Since countless accusations of misogyny and sexual misconduct broke last August, Blizzard has been working to improve its toxic culture. Jessica Martinez has now been hired to oversee the transition towards a ‘more diverse, equitable, and inclusive workplace.’

Blizzard has taken a PR battering in recent years, and rightfully so.

While the company has had no qualms about disregarding the gaming community in favour of maximum profits over the last decade, the lawsuits that continue to crop up today are a whole different kettle of fish.

As you’ll no doubt have heard by now, a two-year investigation back in August 2021 outed Blizzard for severely mismanaging and mistreating female employees. We previously covered the story in great depth.

Exposing a horrific ‘frat boy’ culture that normalised sexual harassment and gender discrimination, the leak culminated in waves of lawsuits, mass staff protests, and ultimately a complete shake-up of leadership with new executives continuing to arrive.

Since being acquired by Microsoft for a record $68bn deal in January, Blizzard President Mike Ybarra has worked to fill roles specifically focused on changing company values for the better. Two of these have now been filled.

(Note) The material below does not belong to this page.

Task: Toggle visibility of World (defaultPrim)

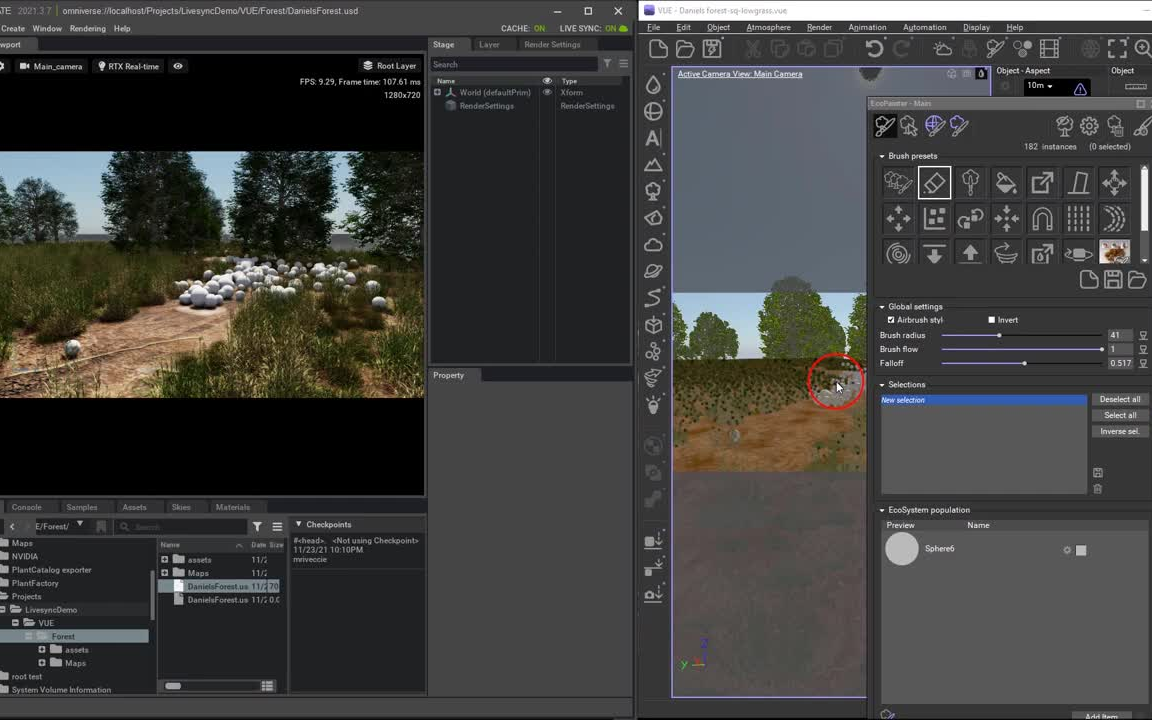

Last month, Kristen Hines became Chief Diversity, Equity, and Inclusion Officer, and this week Blizzard has announced Jessica Martinez as its first Vice President, Head of Culture.

She is credited with 14 years of experience in ‘leading strategy, communications, operations, and employee experience’ at Disney resorts.

This widely reported development hopefully spells the end of Blizzard prioritising male employees for promotions over their female counterparts.

Beyond just internal ramifications, though, it provides us with a glimmer of hope that systematic discrimination within the wider industry can start to be chipped away at too. It’s massively encouraging to see that more women than ever before are entering traditionally male-dominated industries.

Martinez will no doubt ensure that equitable values begin to prosper throughout Blizzard. The company describes her responsibilities as ‘growing and implementing culture strategy, ensuring team alignment across all teams, and revamping learning and talent development programs.’

Essentially, she will be pushing to ensure that inclusive values are known throughout the company, and that they’re reflected in day-to-day operations going forward.

In a company statement, Martinez added, ‘Making the values of our connections show up in what we do is how we bring humanity back to business.’

Having ticked off two major positions within Blizzard, Ybarra is now on the lookout for organisational leaders in human resources to ‘build trust, empower our teams, and help foster a safe, positive work environment for everyone.’

Given the scale of change at play here, there may yet be a chance for Blizzard to salvage its reputation – so long as it doesn’t compromise on this positive vision.

As for winning gamers over with better quality products, that’s down to Microsoft to fix.